Nada justifica violar a un ser
humano, mucho menos secuestrar, torturar y desaparecer a un menor
He sido militar en activo por más de 25 años.
Durante ese tiempo
participé en operaciones nacionales e
internacionales, conjuntas y combinadas, convencionales
y especiales; planifiqué acciones tácticas, logísticas y de inteligencia; aprendí técnicas de infiltración, combate,
emboscadas e interrogatorio;
me instruyeron en defensa personal, manejo de armas, trampas y
explosivos, y transmití ese conocimiento a cientos de subordinados. En
esos años me convencí que
el militar y el policía que mejor resuelven una situación son aquellos que lo hace sin disparar, sin herir a nadie,
sin hacer uso de violencia.
Si sumo
las horas de entrenamiento -en ocasiones
interminables- llegó a la conclusión
que he dedicado tanto tiempo a asimilar las técnicas antes
descritas, como a aprender y practicar otras referidas a liderazgo,
resolución de problemas,
estudios de derecho internacional humanitario y de los conflictos armados y a mejorar la capacidad de control en situaciones complejas y adversas.

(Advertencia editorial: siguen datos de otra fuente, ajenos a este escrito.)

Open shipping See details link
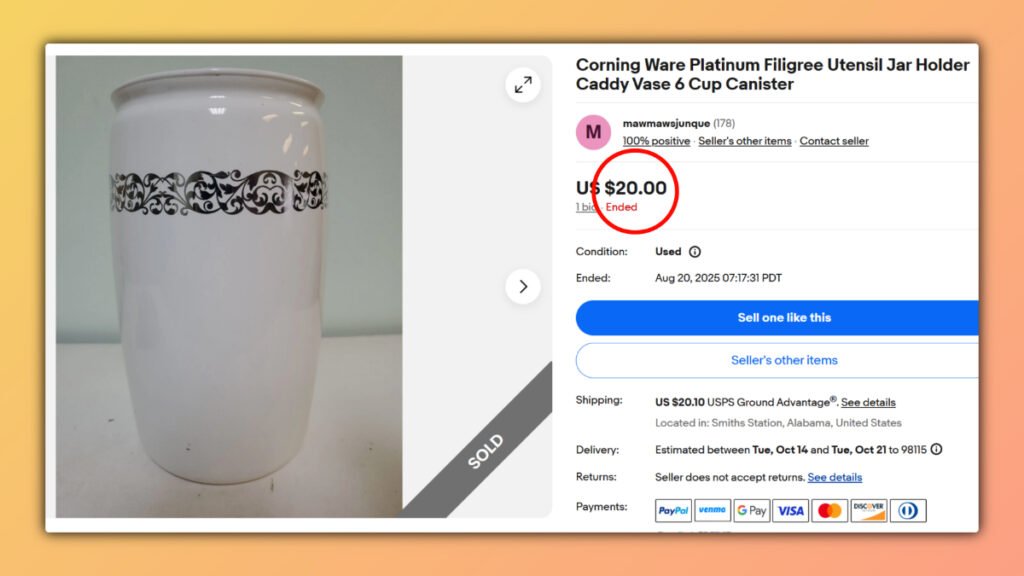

Lo que al combatiente le otorga ascendencia, legitimidad e iniciativa -además del necesario
apoyo y reconocimiento social-
no es que sea más rudo o sanguinario que el contrario sino que observe los principios rectores del derecho de la guerra, de las normas que aplican a los conflictos, de la ética en el combate y, en general, todos
los principios
universales que se refieren o regulan los
enfrentamientos armados. Por el contrario, lo denigra y envilece: el juego
sucio, emplear métodos prohibidos, usar innecesaria violencia -mucho menos extrema o gratuita-, torturar, violar o actuar como un criminal o sin
valores ni principios. Si se quiere
conservar la superioridad moral y justificar el quehacer propio, no es de recibo emplear métodos que están fuera de esos
principios generales del Derecho. Cuando eso ocurre, se deja de
defender a la patria y se la traiciona; se cruza la línea de lo incorrecto
y se incursiona en una jungla en la que la ley del más
fuerte prevalece, y no
siempre es la de uno.
El
militar, el policía, el empresario, el profesional,
se diferencian del subversivo, del delincuente, del
terrorista, del que hace
piratería o del que actúa sin cualificación, en que
los primeros cimientan su actuación en principios técnicos y morales y, los
segundos, en falsedades, violaciones a las normas, violencia,
miedo o juegan sucio. Es
por ello que la observancia del Estado de Derecho, de las reglas que guían la convivencia entre personas y el respeto a los derechos de los demás, son pilares necesarios
del actuar humano, cualquiera
que sea la situación. Las sociedades exitosas que han resuelto conflictos,
muchos de ellos enquistados por años, son aquellas
que actuaron dentro de ese marco de legalidad que concede la razón moral para confrontar cualquier situación, a pesar de los costos del
momento, porque de no
hacerlo, el precio que finalmente se paga es muy superior.
Nada
justifica violar a un ser humano, mucho menos secuestrar, torturar y
desaparecer a un menor ¡NADA! Y cuando un sociedad admite -no importa cómo lo haga- ese tipo de crueldades, debe tomarse
un respiro para meditar sobre el nivel de hastío o podredumbre mental en que se encuentra. La paz como objetivo de convivencia requiere asumir la responsabilidad de actuar legal y correctamente y establece un muro infranqueable
construido con el respeto absoluto a los derechos de los demás.
No es aceptable justificar jamás un crimen con excusas ¡Con ninguna!, y es necesario encontrar la
forma -que existe- para que la juventud de este país se desarrolle sin el peso
de la losa del pasado que no hemos superado y que sacamos fantasmagóricamente a pasear de vez en cuando.